Questo tipo di base corrisponde ad una derivazione aggettivale del sostantivo latino pĕllis 'pelle, pelo, pelliccia' (si veda il Georges s.v. pellīceus). Il significato metaforico di 'panna', così come quello di 'strato di panna formatosi sul latte cotto' si motiva così come possono essere motivati *nīta 'pezza' e pannus 'tessuto', sviluppatisi similarmente a livello semantico.
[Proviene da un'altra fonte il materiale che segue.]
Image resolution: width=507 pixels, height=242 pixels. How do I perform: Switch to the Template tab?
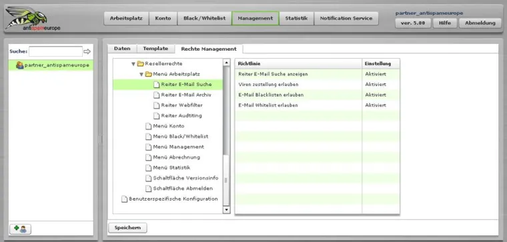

Nell'area di studio di VerbaAlpina, gli eredi della parola di base latina hanno sporadicamente mantenuto il significato di 'panna' (cfr. pĕllis).
È da notare che le forme tedesco-alemanne presentano il genere al maschile senza alcuna eccezione, mentre, invece, il termine romanzo pleʧɑ 'panna' (a Val Monastero, nel Canton Grigioni) presenta il genere femminile, e corrisponde, così, al francese pelisse e all'italiano pelliccia (si veda FEW, 8, 162-164, s.v. pĕllīceus).
Per quanto riguarda le forme tedesco-alemanne, sembra si tratti di sviluppi secondari di un prestito già adattato al genere del tipo tedesco Pelz (il quale, si intende, si rifà anch'esso al latino pĕllīceus; si veda Kluge, 692); non si tratterebbe dunque di resti delle locali lingue romanze di sostrato, che, visto il loro genere, dovrebbero corrispondere piuttosto alla forma al femminile pleʧɑ di cui sopra.